### Records shown
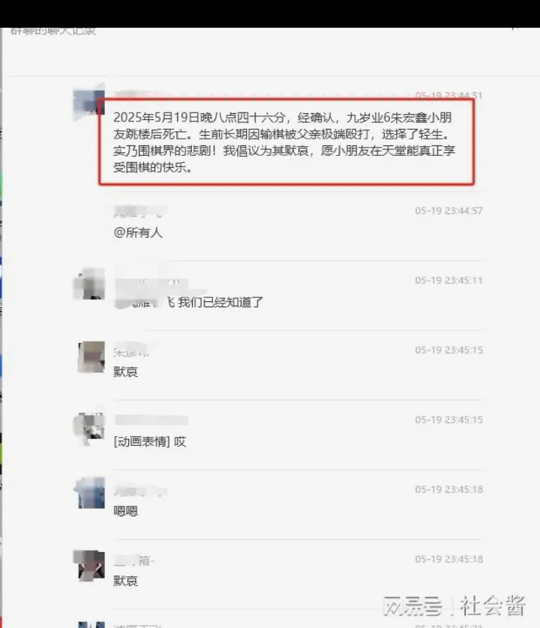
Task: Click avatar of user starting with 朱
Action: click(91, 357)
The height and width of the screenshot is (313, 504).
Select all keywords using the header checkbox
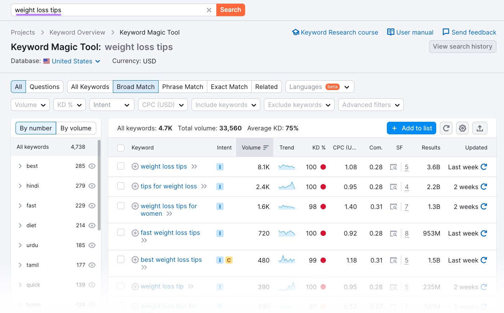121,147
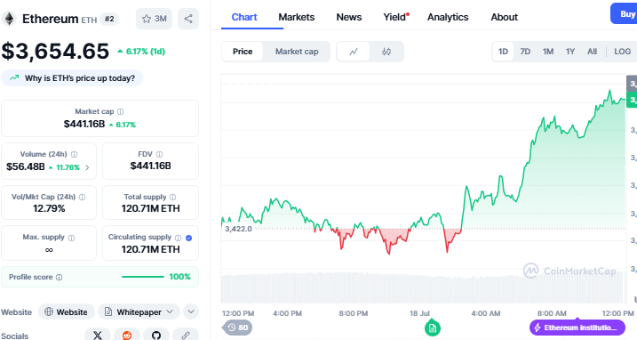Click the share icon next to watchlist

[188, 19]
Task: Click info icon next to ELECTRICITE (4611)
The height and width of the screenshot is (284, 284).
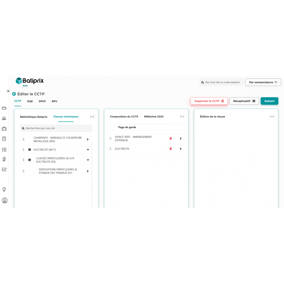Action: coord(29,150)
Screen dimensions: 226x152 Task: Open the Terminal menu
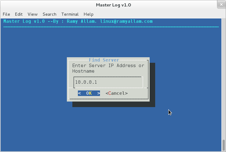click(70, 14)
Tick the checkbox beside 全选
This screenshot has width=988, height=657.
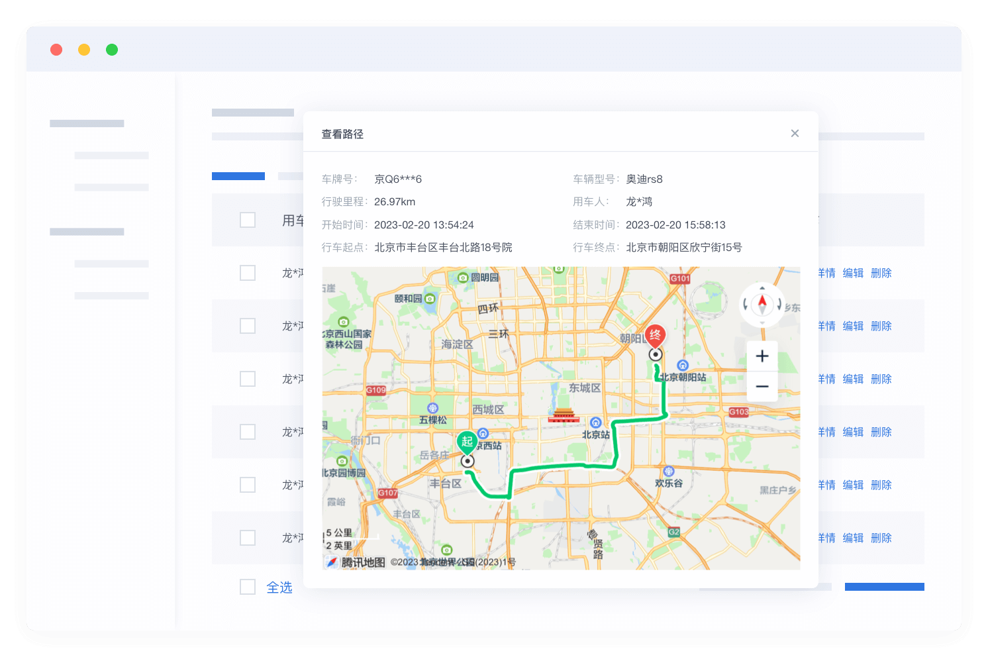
...
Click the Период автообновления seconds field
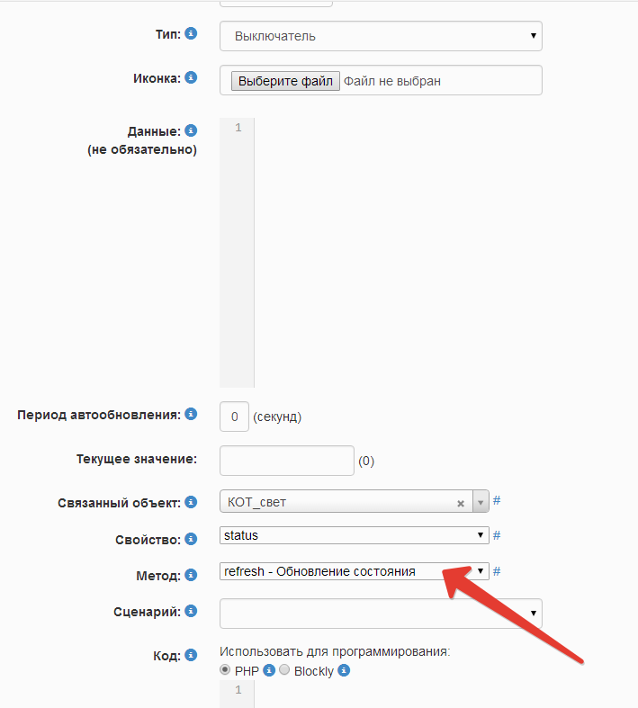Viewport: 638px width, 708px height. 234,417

### Work instruction
Copy the lines above between the one holding "Screen dimensions: 226x152" and the one holding "This screenshot has width=988, height=657.", inclusive. Drop the pictures.

### Answer space
Screen dimensions: 226x152 Task: Open the Terminal menu
click(70, 14)
Tick the checkbox beside 全选
This screenshot has width=988, height=657.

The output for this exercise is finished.